Hopefully the batteries themselves aren’t as hot as the market because this segment is booming. While the residential segment installed ~200 MW in the first quarter of 2024, grid-level storage installed nearly 4,000 (20x). From 2021 to 2022, investment in BESS tripled to $5 billion and is expected to reach $120 billion by 2030 (Source).  While long forecasted, the prevalence of BESS is driven by lowering costs of Li-ion batteries and increasing prevalence of renewables. Despite being political opposites, California and Texas lead the way in this shift as the largest American renewable adopters. BESS operators generate profit through grid maintenance services at shorter timescales, but a new paradigm is emerging: energy arbitrage. In 2023, of the almost 16,000 MW capacity reported by American utility providers, more than 10,000 MW are primarily used for this service (Source). In this practice, energy is stored when rates are cheap and sold during peak rates.
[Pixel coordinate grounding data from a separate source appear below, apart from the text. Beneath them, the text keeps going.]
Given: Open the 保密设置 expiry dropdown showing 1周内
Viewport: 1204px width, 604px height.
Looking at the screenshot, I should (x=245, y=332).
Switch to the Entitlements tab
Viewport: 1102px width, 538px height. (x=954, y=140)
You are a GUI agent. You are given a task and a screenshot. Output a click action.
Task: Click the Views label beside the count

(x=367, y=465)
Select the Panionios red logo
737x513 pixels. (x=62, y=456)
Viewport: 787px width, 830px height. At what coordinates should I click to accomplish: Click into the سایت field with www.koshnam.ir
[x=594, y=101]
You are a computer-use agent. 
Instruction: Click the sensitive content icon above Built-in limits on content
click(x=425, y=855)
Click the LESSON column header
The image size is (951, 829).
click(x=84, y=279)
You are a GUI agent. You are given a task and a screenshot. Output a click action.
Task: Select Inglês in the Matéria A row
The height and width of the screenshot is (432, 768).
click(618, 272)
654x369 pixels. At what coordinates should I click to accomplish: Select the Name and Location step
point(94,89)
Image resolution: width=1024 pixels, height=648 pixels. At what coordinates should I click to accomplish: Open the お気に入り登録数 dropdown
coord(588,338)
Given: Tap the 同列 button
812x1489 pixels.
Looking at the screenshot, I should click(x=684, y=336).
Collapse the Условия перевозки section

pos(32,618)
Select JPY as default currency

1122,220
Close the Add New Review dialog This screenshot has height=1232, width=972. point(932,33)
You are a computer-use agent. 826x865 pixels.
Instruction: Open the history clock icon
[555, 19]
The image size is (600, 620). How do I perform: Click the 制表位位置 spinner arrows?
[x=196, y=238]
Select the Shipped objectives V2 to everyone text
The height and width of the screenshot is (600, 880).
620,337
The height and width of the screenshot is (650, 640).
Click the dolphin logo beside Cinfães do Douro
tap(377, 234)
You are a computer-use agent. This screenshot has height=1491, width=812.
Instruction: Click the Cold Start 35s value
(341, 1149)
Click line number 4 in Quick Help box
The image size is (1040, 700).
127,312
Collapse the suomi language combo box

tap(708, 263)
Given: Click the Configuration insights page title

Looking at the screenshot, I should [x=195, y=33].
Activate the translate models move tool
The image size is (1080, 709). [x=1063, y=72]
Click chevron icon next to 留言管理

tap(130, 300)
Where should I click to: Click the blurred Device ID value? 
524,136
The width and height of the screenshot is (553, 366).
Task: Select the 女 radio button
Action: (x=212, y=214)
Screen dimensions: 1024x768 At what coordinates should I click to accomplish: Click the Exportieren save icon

As the financial side of load shifting, this allows BESS operators to reap the highest profit from their stored energy.

Increasing Storage Time

Lithium-ion batteries are the technology of choice for shorter timescales due to their energy density, fast response times, and relative efficiency, but they are still cost prohibitive and aren’t technologically matched for applications that require longer term energy storage (>10 hours is considered long in this industry). Battery stability when charged is an ongoing challenge and that leaves a large gap. There are profits to be reaped for those that can practice arbitrage over a longer time scale. Discharging over multiple days or even storing cheap summer solar energy and discharge it in the winter at a premium. Hydrogen, compressed air, and the classic pumped hydropower storage are presently matched to this application, but will batteries find market share? Maybe - significant advancements would need to occur. Sodium ion batteries are cheaper relative to lithium, but both would require electrolyte modifications (i.e. stabilizing additives) to reduce self-discharge (losing charge over time) and stable coatings to prevent corrosion. Solid state or gel electrolytes may also extend shelf life. Alternatively, we could look to emerging technologies: redox flow batteries, or metal-air batteries, designed for relatively few cycles, higher capacity, and more stable in the charged state. Form Energy’s iron-air and Zinc8’s zinc-air batteries promise 100+ hours of storage. LiNK-BT is investing in advanced electrolytes for lithium-ion, sodium-ion, and beyond to prevent self-discharge and extend storage times. Will electrolyte additives make batteries last 100+ hours? 1000+? Will we start to see arbitrage at the month time scale? Technology will drive us.